Thursday 19 June 2014

Egilsstadir, Iceland - The shipping news

After two days and two nights at sea, I've made land in Iceland. My Faroese boat, the Norrona, left Denmark on a sunny morning of Mediterranean blues and slipped into the grey waters of the North Sea.

There was a strange assortment of passengers heading for Iceland. The silver-haired campervan set were joined by a cavalcade of noisy, smelly motorbikes. No doubt they felt they were heading to adventure in a wild, elemental land but the truth is all they have to do is put petrol in their tank and go. Not like the cyclists on-board who have to overcome the weather, bad roads, steep climbs and energy lows. Those cyclists included a Dutch man biking round a country his wife had longed to see but died too young, and a serious, quiet German who had the most amount of equipment I've ever seen anybody carry on a bicycle. And me. A middle-aged Scottish woman looking for adventure and gluten-free cakes, and hoping to find out something about Iceland and life and herself.

On the first morning, as the ship ploughed the waves of the North Atlantic, I dragged myself out of bed early as Norrona scraped passed a cluster of low-lying, rocky-edged islands. Gannets wheeled overhead and patrolled at deck-level beside the ship, as if seeing an intruder off their territory. This was my first ever sight of the Shetland Islands, the most northerly outlier of my own country.

Later that day, excitement built on the ship and a crowd of people wrapped up in warm clothes and colourful waterproofs braved the weather on deck to watch the ship dock in the Faroe Islands. It quickly exchanged passengers and sailed on through dramatic storm-bound peaks and plunging cliffs. Wherever the slopes and clouds relented there was a scatter of colourful houses surrounded by fields of emerald green. Some of these Faroese villages are incredibly isolated communities on a chain of islands that's already unimaginably remote.
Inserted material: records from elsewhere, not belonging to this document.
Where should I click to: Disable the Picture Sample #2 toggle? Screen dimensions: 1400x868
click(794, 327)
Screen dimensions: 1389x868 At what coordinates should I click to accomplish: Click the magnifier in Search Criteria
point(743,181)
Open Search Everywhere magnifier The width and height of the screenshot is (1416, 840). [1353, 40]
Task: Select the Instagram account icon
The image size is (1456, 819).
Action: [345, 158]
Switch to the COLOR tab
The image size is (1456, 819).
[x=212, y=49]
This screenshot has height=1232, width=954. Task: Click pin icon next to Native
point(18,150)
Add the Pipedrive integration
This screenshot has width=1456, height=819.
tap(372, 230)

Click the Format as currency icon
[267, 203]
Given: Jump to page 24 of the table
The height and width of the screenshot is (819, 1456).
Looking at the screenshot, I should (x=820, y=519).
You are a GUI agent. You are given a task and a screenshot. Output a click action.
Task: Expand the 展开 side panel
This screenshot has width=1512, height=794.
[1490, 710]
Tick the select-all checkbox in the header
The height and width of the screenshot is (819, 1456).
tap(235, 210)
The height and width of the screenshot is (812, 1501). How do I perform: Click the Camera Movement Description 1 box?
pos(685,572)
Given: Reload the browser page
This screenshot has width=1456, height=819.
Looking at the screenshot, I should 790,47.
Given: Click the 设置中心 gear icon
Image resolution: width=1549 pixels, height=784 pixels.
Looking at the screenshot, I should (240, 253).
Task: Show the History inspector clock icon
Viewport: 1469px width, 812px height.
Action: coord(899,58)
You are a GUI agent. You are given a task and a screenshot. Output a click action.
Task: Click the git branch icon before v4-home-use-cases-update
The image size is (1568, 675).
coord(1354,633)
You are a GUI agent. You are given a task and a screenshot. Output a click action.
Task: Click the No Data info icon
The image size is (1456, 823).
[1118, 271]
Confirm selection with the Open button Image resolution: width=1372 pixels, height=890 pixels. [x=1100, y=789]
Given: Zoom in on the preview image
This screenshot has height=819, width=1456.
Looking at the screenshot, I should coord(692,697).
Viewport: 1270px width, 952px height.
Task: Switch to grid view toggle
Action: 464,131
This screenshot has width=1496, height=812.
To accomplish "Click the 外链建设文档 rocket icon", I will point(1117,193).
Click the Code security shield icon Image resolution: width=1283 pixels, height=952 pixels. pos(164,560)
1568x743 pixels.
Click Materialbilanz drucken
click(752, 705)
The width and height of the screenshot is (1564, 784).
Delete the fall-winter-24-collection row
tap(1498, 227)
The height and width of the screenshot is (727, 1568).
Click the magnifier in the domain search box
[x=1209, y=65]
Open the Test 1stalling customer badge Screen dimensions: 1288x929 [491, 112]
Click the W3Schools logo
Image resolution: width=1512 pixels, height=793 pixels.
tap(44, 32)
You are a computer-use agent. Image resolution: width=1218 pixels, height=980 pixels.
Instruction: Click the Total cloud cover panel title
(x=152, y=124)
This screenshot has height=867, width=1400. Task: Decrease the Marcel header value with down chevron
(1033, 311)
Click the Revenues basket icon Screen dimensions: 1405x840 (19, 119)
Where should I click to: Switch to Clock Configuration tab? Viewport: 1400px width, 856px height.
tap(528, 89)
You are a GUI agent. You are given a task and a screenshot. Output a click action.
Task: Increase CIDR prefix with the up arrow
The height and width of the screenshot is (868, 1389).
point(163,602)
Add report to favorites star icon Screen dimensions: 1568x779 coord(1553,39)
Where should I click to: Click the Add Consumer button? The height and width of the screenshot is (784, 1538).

After a night of rough seas, Norrona docked on the second morning at Seydisfjordur and I cycled off ready for adventure. I was immediately hit by a cold blustery wind, steep hills gushing with waterfalls and a very long climb into the snows. Welcome to cycling in Iceland!

Fact File
Daylight - 23.5 hours
Distance - 4143 miles, 6667kms
Days - 83
Route - the ferry Norrona sails from Denmark on Tuesdays and Saturdays in summer, stops at Torshavn on the Faroe Islands and takes 48 hours. It passes really close to Shetland where it used to also make a stop.